EXERCISE INSTRUCTIONS
Starting with the first line and ending with the last, transcribe the data exactly.

THE RECORDS
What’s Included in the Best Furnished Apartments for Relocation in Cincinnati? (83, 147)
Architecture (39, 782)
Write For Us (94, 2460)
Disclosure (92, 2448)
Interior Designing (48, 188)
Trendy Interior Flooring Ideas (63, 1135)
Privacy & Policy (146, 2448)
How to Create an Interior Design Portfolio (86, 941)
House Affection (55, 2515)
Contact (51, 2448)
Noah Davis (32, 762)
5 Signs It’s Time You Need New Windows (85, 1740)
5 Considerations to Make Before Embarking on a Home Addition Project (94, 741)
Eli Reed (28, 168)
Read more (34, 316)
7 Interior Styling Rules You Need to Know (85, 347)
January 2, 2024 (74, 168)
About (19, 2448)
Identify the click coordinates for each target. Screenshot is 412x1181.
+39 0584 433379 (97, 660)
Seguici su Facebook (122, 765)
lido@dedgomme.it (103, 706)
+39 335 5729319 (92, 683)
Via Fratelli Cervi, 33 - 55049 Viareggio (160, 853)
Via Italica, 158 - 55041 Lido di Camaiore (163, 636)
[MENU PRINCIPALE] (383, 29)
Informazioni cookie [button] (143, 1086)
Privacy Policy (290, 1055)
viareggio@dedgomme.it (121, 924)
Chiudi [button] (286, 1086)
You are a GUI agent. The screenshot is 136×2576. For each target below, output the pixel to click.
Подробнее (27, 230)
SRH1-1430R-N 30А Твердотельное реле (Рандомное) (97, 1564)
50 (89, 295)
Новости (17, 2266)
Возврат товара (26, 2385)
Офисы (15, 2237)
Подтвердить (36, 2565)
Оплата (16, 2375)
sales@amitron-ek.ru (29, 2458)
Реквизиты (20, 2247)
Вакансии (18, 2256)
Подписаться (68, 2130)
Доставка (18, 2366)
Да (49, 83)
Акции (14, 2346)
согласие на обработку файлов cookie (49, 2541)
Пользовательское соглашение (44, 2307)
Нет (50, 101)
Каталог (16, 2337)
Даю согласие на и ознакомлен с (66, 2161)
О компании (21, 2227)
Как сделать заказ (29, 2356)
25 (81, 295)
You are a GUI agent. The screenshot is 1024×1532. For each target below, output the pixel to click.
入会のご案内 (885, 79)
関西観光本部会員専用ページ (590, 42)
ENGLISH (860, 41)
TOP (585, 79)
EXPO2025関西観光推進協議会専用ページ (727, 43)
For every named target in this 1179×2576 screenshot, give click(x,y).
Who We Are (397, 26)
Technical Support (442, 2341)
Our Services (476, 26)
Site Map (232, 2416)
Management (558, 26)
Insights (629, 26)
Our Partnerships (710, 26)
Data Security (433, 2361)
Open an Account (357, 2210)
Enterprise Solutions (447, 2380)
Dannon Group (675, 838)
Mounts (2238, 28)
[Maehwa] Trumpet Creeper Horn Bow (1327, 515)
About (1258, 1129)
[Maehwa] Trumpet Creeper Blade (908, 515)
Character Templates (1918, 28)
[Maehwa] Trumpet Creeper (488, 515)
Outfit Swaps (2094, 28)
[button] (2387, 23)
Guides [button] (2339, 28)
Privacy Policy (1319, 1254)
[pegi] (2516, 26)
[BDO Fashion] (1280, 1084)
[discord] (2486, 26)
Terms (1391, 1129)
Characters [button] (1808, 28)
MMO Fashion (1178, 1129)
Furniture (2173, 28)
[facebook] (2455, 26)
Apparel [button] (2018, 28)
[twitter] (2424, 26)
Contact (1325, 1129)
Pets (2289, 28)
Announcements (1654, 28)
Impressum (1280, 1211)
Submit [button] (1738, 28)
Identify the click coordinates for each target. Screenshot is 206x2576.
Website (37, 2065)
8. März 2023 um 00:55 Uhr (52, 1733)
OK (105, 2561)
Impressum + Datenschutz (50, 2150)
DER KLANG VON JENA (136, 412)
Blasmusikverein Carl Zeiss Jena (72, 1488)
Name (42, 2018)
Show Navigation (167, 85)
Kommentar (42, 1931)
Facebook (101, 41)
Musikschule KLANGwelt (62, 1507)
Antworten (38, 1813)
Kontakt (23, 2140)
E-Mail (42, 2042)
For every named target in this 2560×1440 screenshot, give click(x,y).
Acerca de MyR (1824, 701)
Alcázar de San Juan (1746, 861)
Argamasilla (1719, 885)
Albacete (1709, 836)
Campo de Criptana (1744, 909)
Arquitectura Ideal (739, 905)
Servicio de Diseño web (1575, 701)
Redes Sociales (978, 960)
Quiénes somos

RESPONSE TO THE EXERCISE
What’s Included in the Best Furnished Apartments for Relocation in Cincinnati? (83, 147)
Architecture (39, 782)
Write For Us (94, 2460)
Disclosure (92, 2448)
Interior Designing (48, 188)
Trendy Interior Flooring Ideas (63, 1135)
Privacy & Policy (146, 2448)
How to Create an Interior Design Portfolio (86, 941)
House Affection (55, 2515)
Contact (51, 2448)
Noah Davis (32, 762)
5 Signs It’s Time You Need New Windows (85, 1740)
5 Considerations to Make Before Embarking on a Home Addition Project (94, 741)
Eli Reed (28, 168)
Read more (34, 316)
7 Interior Styling Rules You Need to Know (85, 347)
January 2, 2024 (74, 168)
About (19, 2448)
Identify the click coordinates for each target. Screenshot is 412x1181.
+39 0584 433379 (97, 660)
Seguici su Facebook (122, 765)
lido@dedgomme.it (103, 706)
+39 335 5729319 (92, 683)
Via Fratelli Cervi, 33 - 55049 Viareggio (160, 853)
Via Italica, 158 - 55041 Lido di Camaiore (163, 636)
[MENU PRINCIPALE] (383, 29)
Informazioni cookie [button] (143, 1086)
Privacy Policy (290, 1055)
viareggio@dedgomme.it (121, 924)
Chiudi [button] (286, 1086)
You are a GUI agent. The screenshot is 136×2576. For each target below, output the pixel to click.
Подробнее (27, 230)
SRH1-1430R-N 30А Твердотельное реле (Рандомное) (97, 1564)
50 (89, 295)
Новости (17, 2266)
Возврат товара (26, 2385)
Офисы (15, 2237)
Подтвердить (36, 2565)
Оплата (16, 2375)
sales@amitron-ek.ru (29, 2458)
Реквизиты (20, 2247)
Вакансии (18, 2256)
Подписаться (68, 2130)
Доставка (18, 2366)
Да (49, 83)
Акции (14, 2346)
согласие на обработку файлов cookie (49, 2541)
Пользовательское соглашение (44, 2307)
Нет (50, 101)
Каталог (16, 2337)
Даю согласие на и ознакомлен с (66, 2161)
О компании (21, 2227)
Как сделать заказ (29, 2356)
25 (81, 295)
You are a GUI agent. The screenshot is 1024×1532. For each target below, output the pixel to click.
入会のご案内 (885, 79)
関西観光本部会員専用ページ (590, 42)
ENGLISH (860, 41)
TOP (585, 79)
EXPO2025関西観光推進協議会専用ページ (727, 43)
For every named target in this 1179×2576 screenshot, give click(x,y).
Who We Are (397, 26)
Technical Support (442, 2341)
Our Services (476, 26)
Site Map (232, 2416)
Management (558, 26)
Insights (629, 26)
Our Partnerships (710, 26)
Data Security (433, 2361)
Open an Account (357, 2210)
Enterprise Solutions (447, 2380)
Dannon Group (675, 838)
Mounts (2238, 28)
[Maehwa] Trumpet Creeper Horn Bow (1327, 515)
About (1258, 1129)
[Maehwa] Trumpet Creeper Blade (908, 515)
Character Templates (1918, 28)
[Maehwa] Trumpet Creeper (488, 515)
Outfit Swaps (2094, 28)
[button] (2387, 23)
Guides [button] (2339, 28)
Privacy Policy (1319, 1254)
[pegi] (2516, 26)
[BDO Fashion] (1280, 1084)
[discord] (2486, 26)
Terms (1391, 1129)
Characters [button] (1808, 28)
MMO Fashion (1178, 1129)
Furniture (2173, 28)
[facebook] (2455, 26)
Apparel [button] (2018, 28)
[twitter] (2424, 26)
Contact (1325, 1129)
Pets (2289, 28)
Announcements (1654, 28)
Impressum (1280, 1211)
Submit [button] (1738, 28)
Identify the click coordinates for each target. Screenshot is 206x2576.
Website (37, 2065)
8. März 2023 um 00:55 Uhr (52, 1733)
OK (105, 2561)
Impressum + Datenschutz (50, 2150)
DER KLANG VON JENA (136, 412)
Blasmusikverein Carl Zeiss Jena (72, 1488)
Name (42, 2018)
Show Navigation (167, 85)
Kommentar (42, 1931)
Facebook (101, 41)
Musikschule KLANGwelt (62, 1507)
Antworten (38, 1813)
Kontakt (23, 2140)
E-Mail (42, 2042)
For every named target in this 2560×1440 screenshot, give click(x,y).
Acerca de MyR (1824, 701)
Alcázar de San Juan (1746, 861)
Argamasilla (1719, 885)
Albacete (1709, 836)
Campo de Criptana (1744, 909)
Arquitectura Ideal (739, 905)
Servicio de Diseño web (1575, 701)
Redes Sociales (978, 960)
Quiénes somos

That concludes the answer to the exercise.